◆ REQUIRED ACTION ◆
For every line below, output the text exactly and leave out images.
- Opening Delimiter -
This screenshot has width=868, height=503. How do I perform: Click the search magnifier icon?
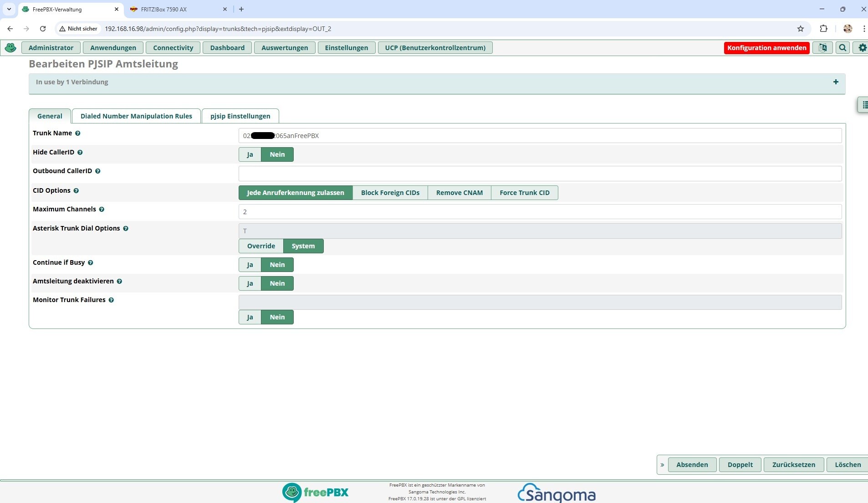tap(843, 48)
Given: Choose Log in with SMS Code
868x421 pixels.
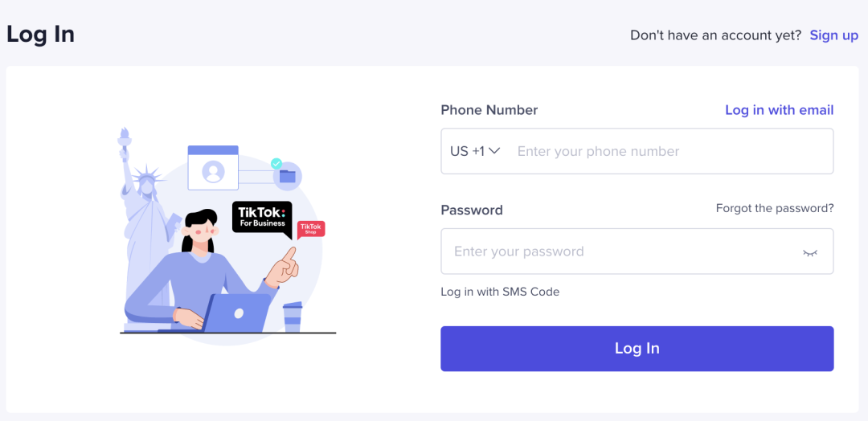Looking at the screenshot, I should (x=500, y=292).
- Closing Delimiter -
◆ EXERCISE SOLUTION ◆
This screenshot has width=868, height=503. How do I perform: Click the search magnifier icon?
tap(843, 48)
Given: Choose Log in with SMS Code
868x421 pixels.
Looking at the screenshot, I should (x=500, y=292).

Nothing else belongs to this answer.